Expand subcommand reference
Command Purpose Typical output
show-dataset Print a dataset schema JSON file after model validation. Schema JSON on stdout
show-grammar Print a grammar JSON file after model validation. Grammar JSON on stdout
prepare Load data, apply preprocessing, build context windows, and derived variables. Prepared schema summary JSON
learn Generate predicates and learn rules. Run summary JSON and saved artifacts
validate Validate saved or freshly learned rules against data. Satisfaction statistics JSON
interpret Render rules into readable formulas.
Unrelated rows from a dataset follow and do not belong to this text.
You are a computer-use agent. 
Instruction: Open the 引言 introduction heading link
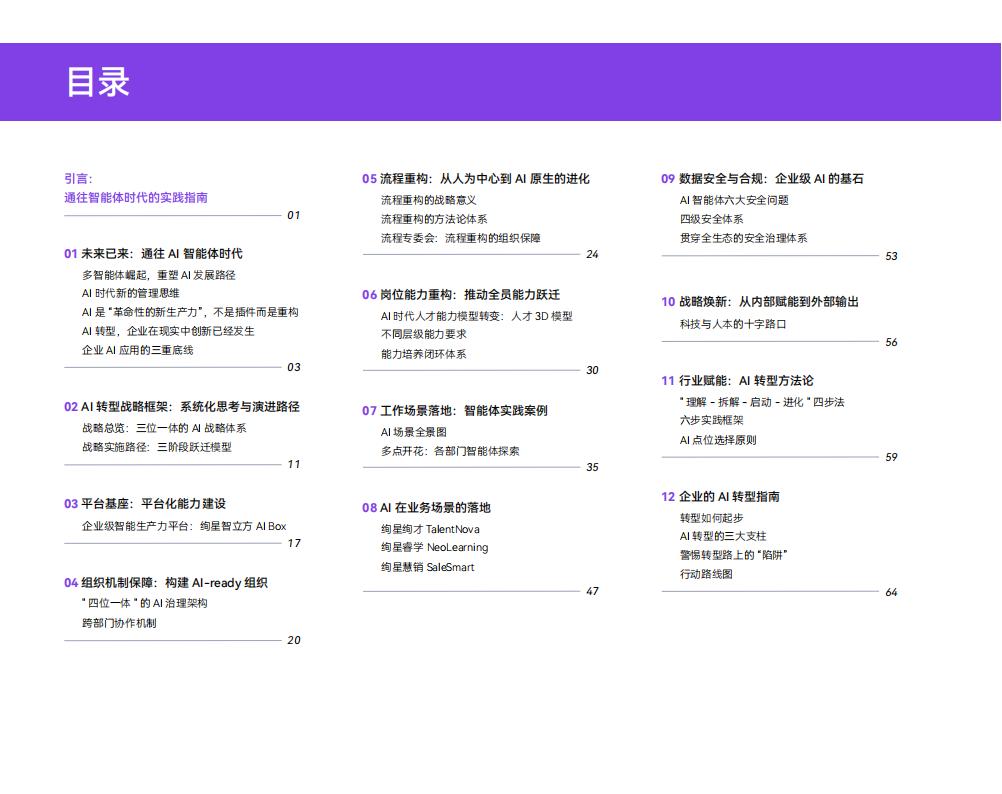[78, 179]
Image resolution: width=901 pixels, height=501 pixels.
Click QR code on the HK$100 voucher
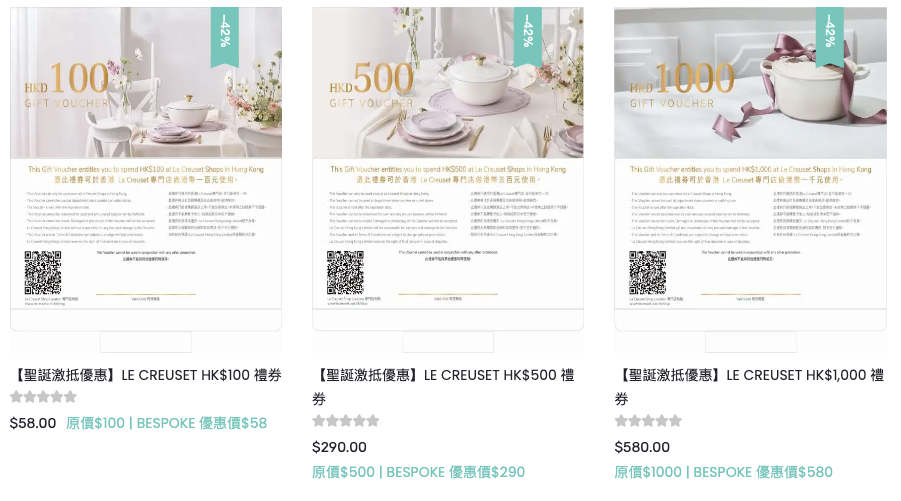tap(43, 272)
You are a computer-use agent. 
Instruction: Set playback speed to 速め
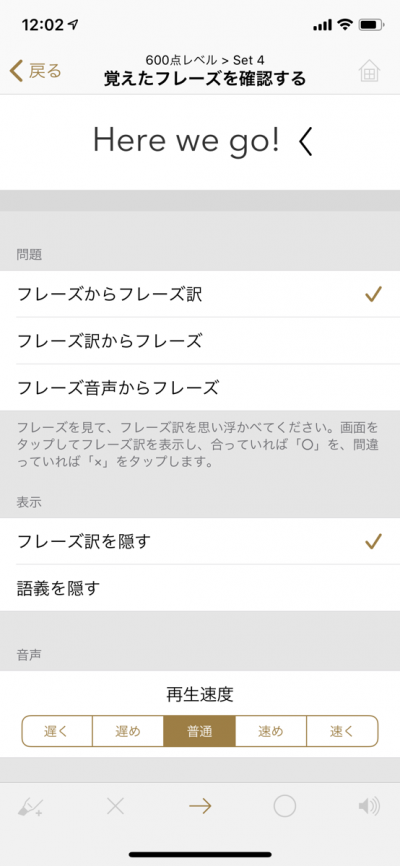point(271,731)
One interpreted rule per line
entails Ask whether a formula satisfies learned theory. {"entailed": true/false}

Flag reference

Expand flag reference

Global flags

Flag Commands Default Purpose Example
--log-level all INFO Controls stderr diagnostics from dataset loading, learning, warnings, and early stopping. uv run netn --log-level DEBUG prepare ...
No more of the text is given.